中田英寿 つなぐ 福岡、GALA その2

中田英寿 つなぐ 福岡、GALA その2

KATAGAMI -BOX
(C)Junichi Takahashi
 前回紹介した7月19日の「REVALUE NIPPON PROJECT CHARITY GALA 2014 with GUCCI」で発表されたREVALUE NIPPON PROJECTの5作品について簡単に紹介したい。

 ひとつ目は、僕が型紙に興味を持つきっかけとなった「KATAGAMI Style」展を開いた三菱一号館美術館の高橋明也館長が中心となり、デザイナーの北川一成さん、写真家の新津保建秀さん、型紙職人の六谷博臣さんがそれぞれの知恵と技術を結集した「KATAGAMI -BOX」。アクリル製の大きな箱に入っているのは、型紙そのものや実際に長年使ってきた道具、型紙を作る様子を撮影した写真など。「伊勢型紙の記憶を封じ込めた」(高橋館長)コンセプチュアルな作品だ。あえて型紙を美化することも、卑下することもなく、ありのままの姿を閉じ込めるタイムカプセルのような作品だ。

 ふたつ目は、プロダクトデザイナーの喜多俊之さんとウェブデザイナーの中村勇吾さん、デザインディレクターの須藤玲子さん、そして型紙職人の内田勲さんが組んだチームが作ったコート「ぬのもあれ」。このコートは、約3センチの幅に16〜17本を正確に彫りぬいた縞彫りの型紙を重ねあわせて染めることで、意図的に視覚現象“モアレ”を発生させる染布を作り、それをコートに仕立てた不思議な作品。これをすべて人間の手で行っているというのは驚異的だ。透け感のあるコートは、まるで“天女の羽衣”のような不思議な印象だった。

 3番目に紹介したいのは、東京都現代美術館のチーフキュレーター長谷川祐子さんと、建築家の妹島和世さん、型紙職人の兼子吉生さんのチームが作った型紙をそのまま素材として使用した球体「silver balloon」。内側から発光するため、型紙が美しい影を作る。兼子さんは、古くから伝わる九つの柄をこの球体のために新たに彫ったそうで、竹の枠組みや銀を拭き付けた雲母染めまですべてがハンドメイド。アーティスティックでありながら、どこかぬくもりを感じさせる型紙の特性が生かされた作品だ。

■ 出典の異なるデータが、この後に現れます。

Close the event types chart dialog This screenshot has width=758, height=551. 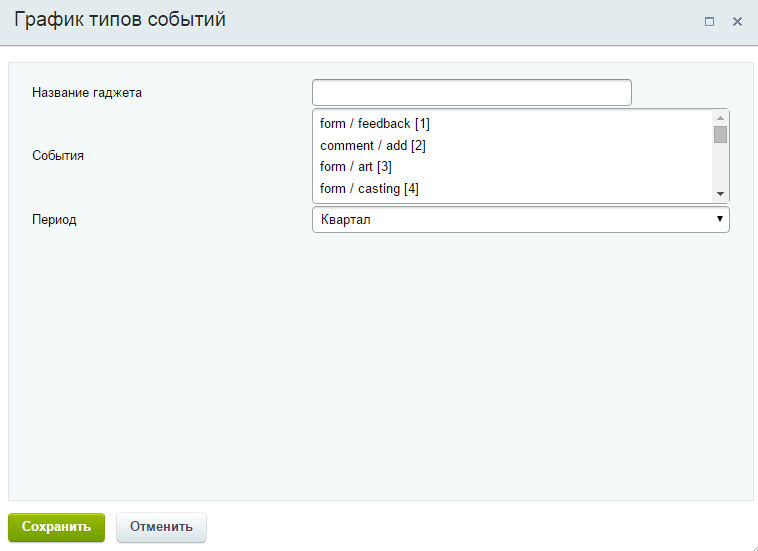tap(737, 21)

 四つ目は、古美術などを取り扱う月刊誌「目の眼」編集長の白洲信哉さんとインダストリアルデザイナーの新立明夫さん、そしてオコシ型紙商店(型紙問屋)の起正明さんによる「動く型紙」、自転車「風雲波輪」だ。最新の技術を用いた自転車のフレームやサドルなどに型紙そのものや型紙による染めを採用。モダンとクラシック、また英国と日本の伝統がミックスした斬新なアイデアに驚いた。

 そして最後は、僕とプロダクトデザイナーの深澤直人さん、型紙職人の木村正明さんがチームを組んで作った「甲州印伝の箱」だ。実は深澤さんは僕と同じ山梨県の出身で、以前から一緒に何かやりたいと思っていたのだが、今回このプロジェクトの相談をしたところ、ぜひやろうと引き受けていただいた。甲州印伝は、ふたりの地元である山梨の伝統工芸で、鹿革に漆で紋様を入れたものだ。通常、財布や小物入れなどサイズの小さいものが多いが、今回はインテリアとして使えるような四つ組の箱を製作した。

 深澤さんが描いたアザミの絵を木村さんが型紙におこし、それを甲州印伝の老舗「印傳屋 上原勇七」が鹿革に染め、さらに木製家具の名工として知られる香川県の「桜製作所」が作った箱に張る。深澤さんが指定したパステル調の色は従来の印伝にはなく、染めることが難しい色。ほんの少しの型紙のズレも、革のキズも、箱の歪みも許されない繊細な作業の積み重ねで出来上がった逸品だ。製作に関わった誰もが「もう二度と作れない」というほどのこだわりが詰まっている。

 会場には、これらの作品に加え、芹沢銈介さんの作品もお借りして展示することができた。会場を訪れた人たちは、これまで型紙に接したことがない人がほとんどだろう。それぞれの作品の素晴らしい可能性を感じ、型紙が見直されるきっかけのひとつになればいいと思っている。毎回思うのだが、これだけの作品を限られた人しか目にすることができないのは、本当に惜しいと思う。できれば、美術館やギャラリーで多くの人に見てもらえるようにしたい。これは、今後の課題でもある。